Growing up, my dad watched a lot of This Old House with Steve Thomas and Norm Abrams, as well as Abrams’ other show The New Yankee Workshop. Abrams in particular was an old school wood worker, and This Old House routinely featured shows that were even then 80 years old (over a century old today). So from a wood working side… I saw a lot of dovetails on TV as a child of the 80s and 90s. In this tale, McQuestion even describes them perfectly as she is describing an early 20th century man’s own wood working: a particular join of wood that makes the wood near inseparable even without any kind of glue or other fastener. And it truly is a thing of beauty when done properly, a join that actually adds to the overall beauty of the piece it is a part of.

And let me tell you… this particular story does the woodworking technique justice. McQuestion here does a pretty dramatic departure from her 2019 work Good Man Dalton, which was much lighter and airier. Instead, here we see rural early 20th century mores in full effect, as well as strong themes of jealousy and possession with disastrous results and lifelong regret. But what makes this story truly stand out is exactly how McQuestion executes the dovetail. When you’ve read as many books as I have, you see a lot of dual timeline stories these days. Hell, even the recently ended Arrow tv show famously used dual timelines in its entire run, even long after its initial run of them was over. What you don’t see, what I’ve never seen done before quite like this, is the exact mechanism McQuestion chooses to use to tell that particular story and have it dovetail with what is happening in the more current (though still nearly 40 years prior to the time I write this, and indeed in the year of my birth) story. I don’t want to give it away, even though the description speaks of it, simply because it was so well done and watching it unfold was truly a thing of beauty.

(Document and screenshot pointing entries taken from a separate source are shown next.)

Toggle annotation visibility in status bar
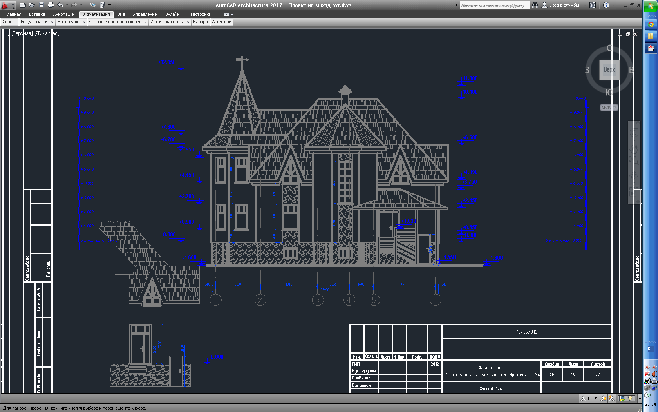 point(603,398)
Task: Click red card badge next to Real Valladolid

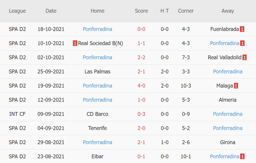Action: click(244, 57)
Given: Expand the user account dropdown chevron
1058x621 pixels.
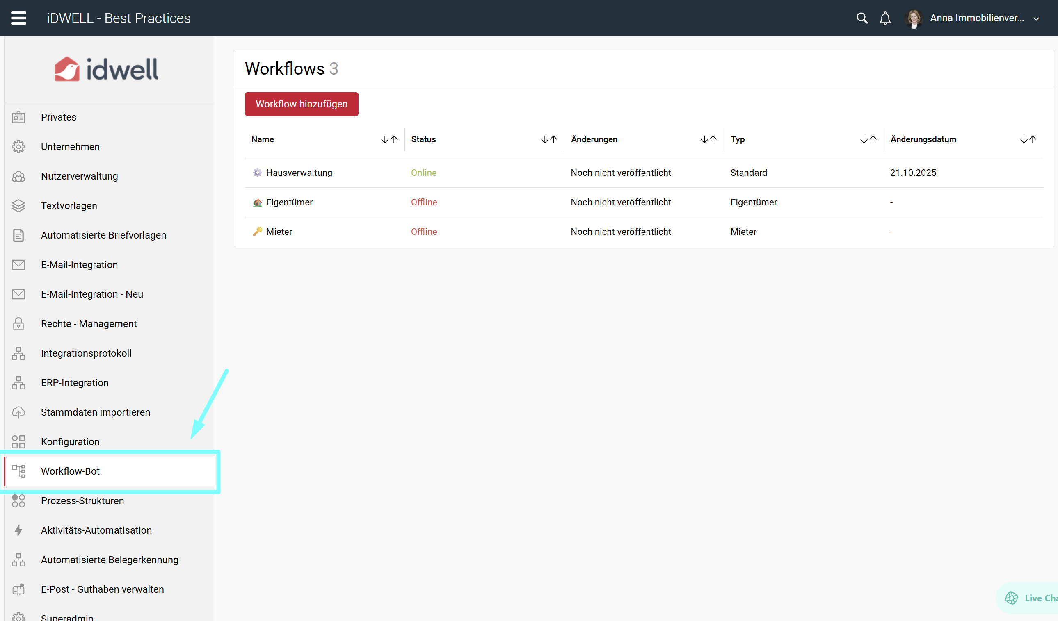Looking at the screenshot, I should click(x=1036, y=19).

Indeed, in one particular section I was actually expecting one thing to happen – what I would have expected if I was in that situation, with a .308 hunting rifle and scope – and even here, McQuestion chose instead to continue with the dovetail.

Truly a phenomenal work, and very much recommended.

As always, the Goodreads/ Amazon review:

Perfectly Executed. This was an interesting take on the dual timeline approach, where the connection between the two timelines is both standard and… not. Standard in that the older characters in the more current timeline are much younger in the older timeline, not in … exactly how the older timeline is revealed. This is a drastic departure from the feel-good story of McQuestion’s 2019 work Good Man, Dalton, but is perhaps even more interesting because of it. Here we get much darker themes of possession, abuse, and regret, but we also get a seemingly accurate portrayal of life in rural 1916 and 1983 and the hope that could exist in both eras. Truly excellent work, and solid evidence of McQuestion’s adaptability as a storyteller. Very much recommended.